> **WHAT YOU SHOULD DO**
Write every entry out again, exactly as given.

(Records from a collection)
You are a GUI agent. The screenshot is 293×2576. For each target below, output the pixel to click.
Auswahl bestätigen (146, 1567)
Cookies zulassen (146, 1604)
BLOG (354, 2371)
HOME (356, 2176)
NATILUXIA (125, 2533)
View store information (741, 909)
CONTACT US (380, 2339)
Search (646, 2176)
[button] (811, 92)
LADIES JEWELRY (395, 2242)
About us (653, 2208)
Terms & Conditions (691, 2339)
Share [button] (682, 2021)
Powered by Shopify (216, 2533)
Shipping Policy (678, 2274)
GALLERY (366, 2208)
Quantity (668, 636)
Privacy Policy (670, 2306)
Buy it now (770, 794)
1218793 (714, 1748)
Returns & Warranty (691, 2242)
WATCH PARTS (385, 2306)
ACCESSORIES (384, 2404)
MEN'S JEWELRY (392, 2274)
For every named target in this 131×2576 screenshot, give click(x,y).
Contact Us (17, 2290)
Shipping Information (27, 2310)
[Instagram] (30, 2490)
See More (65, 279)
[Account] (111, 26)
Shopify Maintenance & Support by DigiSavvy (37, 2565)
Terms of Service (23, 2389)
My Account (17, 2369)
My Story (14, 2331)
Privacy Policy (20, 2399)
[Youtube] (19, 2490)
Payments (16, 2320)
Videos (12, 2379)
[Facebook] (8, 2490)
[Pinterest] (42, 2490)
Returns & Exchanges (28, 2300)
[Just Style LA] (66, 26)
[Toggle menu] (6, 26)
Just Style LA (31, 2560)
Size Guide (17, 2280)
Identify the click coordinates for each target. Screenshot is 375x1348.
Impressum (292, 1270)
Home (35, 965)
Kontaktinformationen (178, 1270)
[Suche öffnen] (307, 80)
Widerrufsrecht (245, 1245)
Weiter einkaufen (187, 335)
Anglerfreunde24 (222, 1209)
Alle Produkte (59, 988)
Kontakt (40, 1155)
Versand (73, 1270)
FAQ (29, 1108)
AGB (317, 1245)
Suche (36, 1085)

> **SOLUTION TO THIS TASK**
You are a GUI agent. The screenshot is 293×2576. For each target below, output the pixel to click.
Auswahl bestätigen (146, 1567)
Cookies zulassen (146, 1604)
BLOG (354, 2371)
HOME (356, 2176)
NATILUXIA (125, 2533)
View store information (741, 909)
CONTACT US (380, 2339)
Search (646, 2176)
[button] (811, 92)
LADIES JEWELRY (395, 2242)
About us (653, 2208)
Terms & Conditions (691, 2339)
Share [button] (682, 2021)
Powered by Shopify (216, 2533)
Shipping Policy (678, 2274)
GALLERY (366, 2208)
Quantity (668, 636)
Privacy Policy (670, 2306)
Buy it now (770, 794)
1218793 (714, 1748)
Returns & Warranty (691, 2242)
WATCH PARTS (385, 2306)
ACCESSORIES (384, 2404)
MEN'S JEWELRY (392, 2274)
For every named target in this 131×2576 screenshot, give click(x,y).
Contact Us (17, 2290)
Shipping Information (27, 2310)
[Instagram] (30, 2490)
See More (65, 279)
[Account] (111, 26)
Shopify Maintenance & Support by DigiSavvy (37, 2565)
Terms of Service (23, 2389)
My Account (17, 2369)
My Story (14, 2331)
Privacy Policy (20, 2399)
[Youtube] (19, 2490)
Payments (16, 2320)
Videos (12, 2379)
[Facebook] (8, 2490)
[Pinterest] (42, 2490)
Returns & Exchanges (28, 2300)
[Just Style LA] (66, 26)
[Toggle menu] (6, 26)
Just Style LA (31, 2560)
Size Guide (17, 2280)
Identify the click coordinates for each target. Screenshot is 375x1348.
Impressum (292, 1270)
Home (35, 965)
Kontaktinformationen (178, 1270)
[Suche öffnen] (307, 80)
Widerrufsrecht (245, 1245)
Weiter einkaufen (187, 335)
Anglerfreunde24 (222, 1209)
Alle Produkte (59, 988)
Kontakt (40, 1155)
Versand (73, 1270)
FAQ (29, 1108)
AGB (317, 1245)
Suche (36, 1085)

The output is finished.